Another key point is that the bitcoin boom has been accompanied by a bull market in all cryptocurrencies, whose total capitalization has reached a milestone close to 600,000 million dollars, as in 2017. While much of the fervor of three ago years focused on new coins from so-called initial coin offerings (ICOs), that many turned out to be scams, current interest has shifted to currencies attempting to participate in what is known as decentralized finance, or DeFi.

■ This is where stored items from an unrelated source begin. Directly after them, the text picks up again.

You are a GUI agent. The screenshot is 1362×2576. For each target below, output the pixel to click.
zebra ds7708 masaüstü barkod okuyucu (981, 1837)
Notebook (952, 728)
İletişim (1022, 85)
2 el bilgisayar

These systems are intended to make it possible to obtain loans and insurance or collect interest without the participation of any financial institution.

Central banks in countries such as the ECB, the Fed, Singapore, Sweden and the Bahamas are also exploring the possibility of create national digital currencies -CBDC, from the English Central Bank Digital Currency-, inspired by bitcoin. While 70% of institutions are in a process of analysis on these currencies, according to the Bank for International Settlements, the People's Bank of China has already implemented a pilot program with the e-yuan and has the objective of replacing more than 12% of cash in circulation in 2022.

National digital currencies could eventually replace the current market, but there is a long way to go. What's more, you don't even know the fate of the bitcoin price that many place at $ 50,000 or $ 100,000. Moreover, historically speaking and during the rise in 2017, there were many counter-trend corrections after important bullish sections. Corrections that were approaching 40% in many cases and shortly after marking new all-time highs.

"This is how bitcoin moves when it says to do so," says José María Rodríguez, an analyst at Bolsamanía. "And we do not speak if finally, as it seems, it is able to surpass the historical maximums. How far can it go up? Nobody knows. The 100,000 dollars? … In reality, everything is possible in this underlying, ”he says. What is true is that months after each 'halving' bitcoin usually experiences stratospheric rises and everything points to it again.